The Dave Matthews Band has released several live albums. They possess a stellar reputation that has resulted in sold-out tours. DMB are able to stack virtuoso performances on top of each other delivering intricate solos that can transcend expectations. Their debut, the live "Remember Two Things," shows that even at this stage the group's expansive jamming capabilities are intact. "Live At Red Rocks 8.15.95," a two record set, lets the group stretch and show its chops. In '99, the group released another live set "Live At Luther College." But it's serviceable. They've done much better.

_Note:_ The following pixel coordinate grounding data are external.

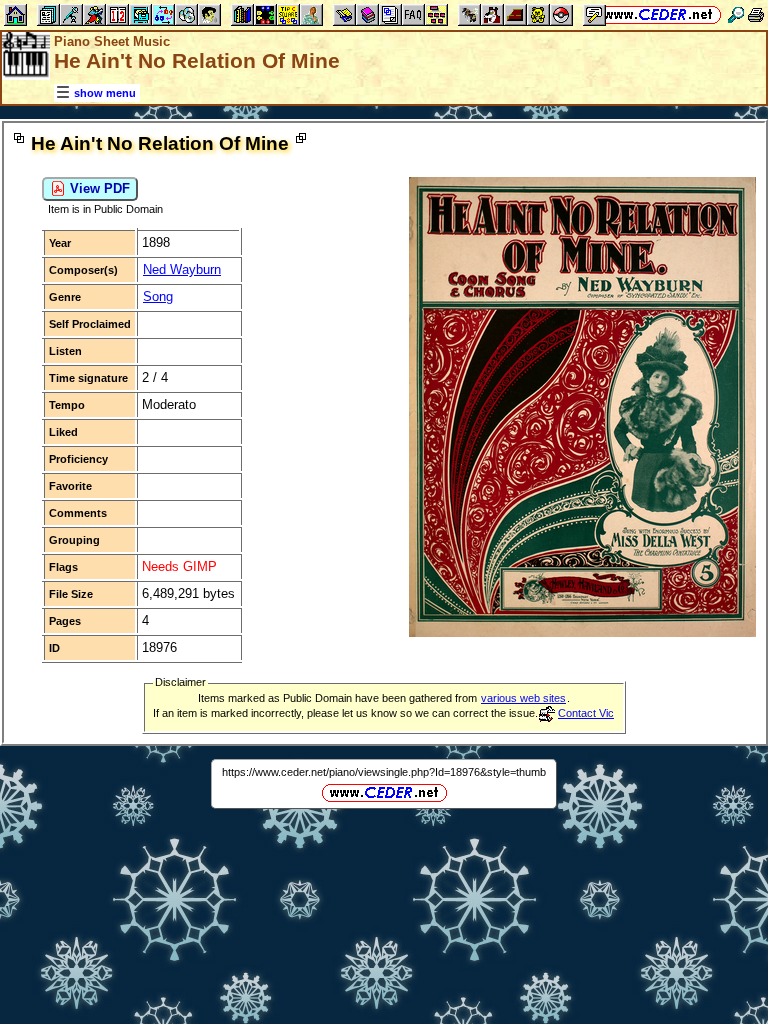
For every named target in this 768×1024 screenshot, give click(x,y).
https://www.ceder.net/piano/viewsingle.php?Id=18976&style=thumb (384, 772)
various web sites (523, 698)
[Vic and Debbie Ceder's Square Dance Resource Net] (658, 14)
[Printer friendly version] (756, 14)
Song (158, 296)
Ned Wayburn (182, 269)
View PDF (98, 188)
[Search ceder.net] (736, 14)
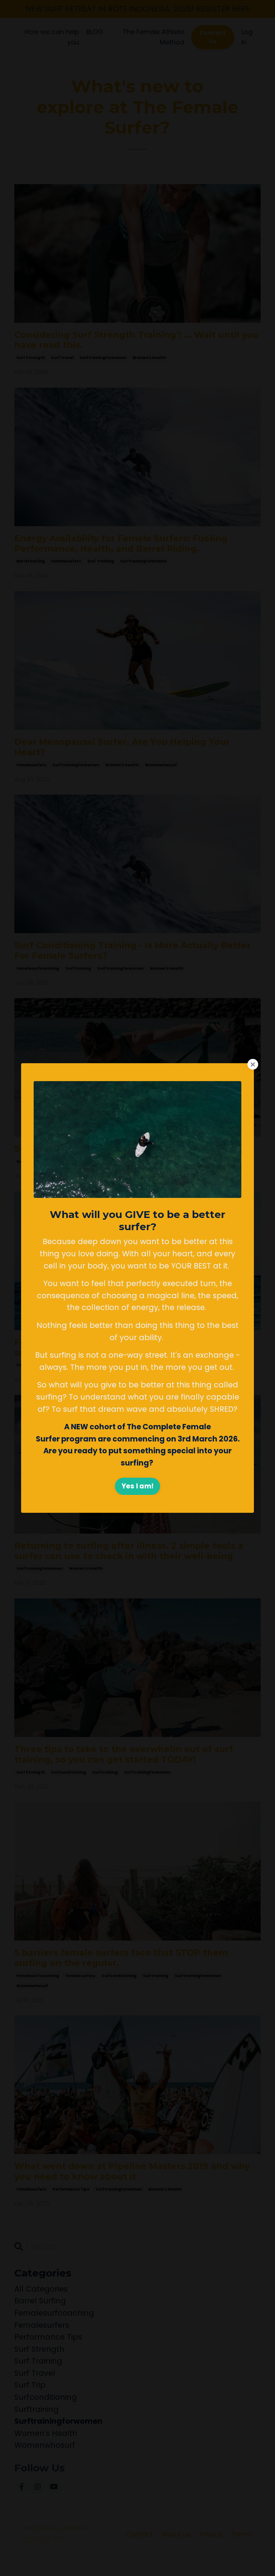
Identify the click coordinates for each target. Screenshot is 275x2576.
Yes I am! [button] (137, 1486)
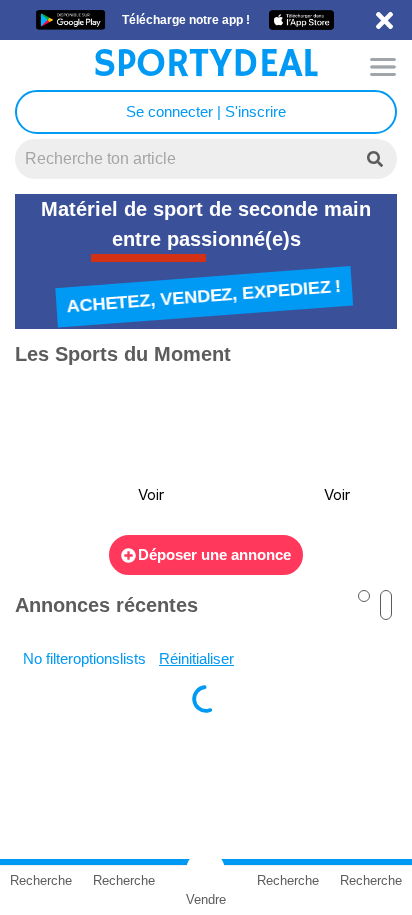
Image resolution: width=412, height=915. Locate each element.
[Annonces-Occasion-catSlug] (98, 452)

Back in the vinyl days a double live album made sense. The two discs usually ran a little more than an hour giving a group a chance to really show its chops. Playing live provides the opportunity to flesh out songs that may have been constrained by time, budget, market expectations or even label restrictions. It wasn't uncommon to hear a fan say a group sounded far better live than in the studio. Besides, playing live is a whole different experience.

But even in the "live" environment, the four disc "Live At Fenway Park, Boston MA," issued in '06, seems a bit excessive. Just because you can put out that much music doesn't necessarily mean you should. Like any extensive package there are plenty of gems but there are also unwarranted detours and flawed moments.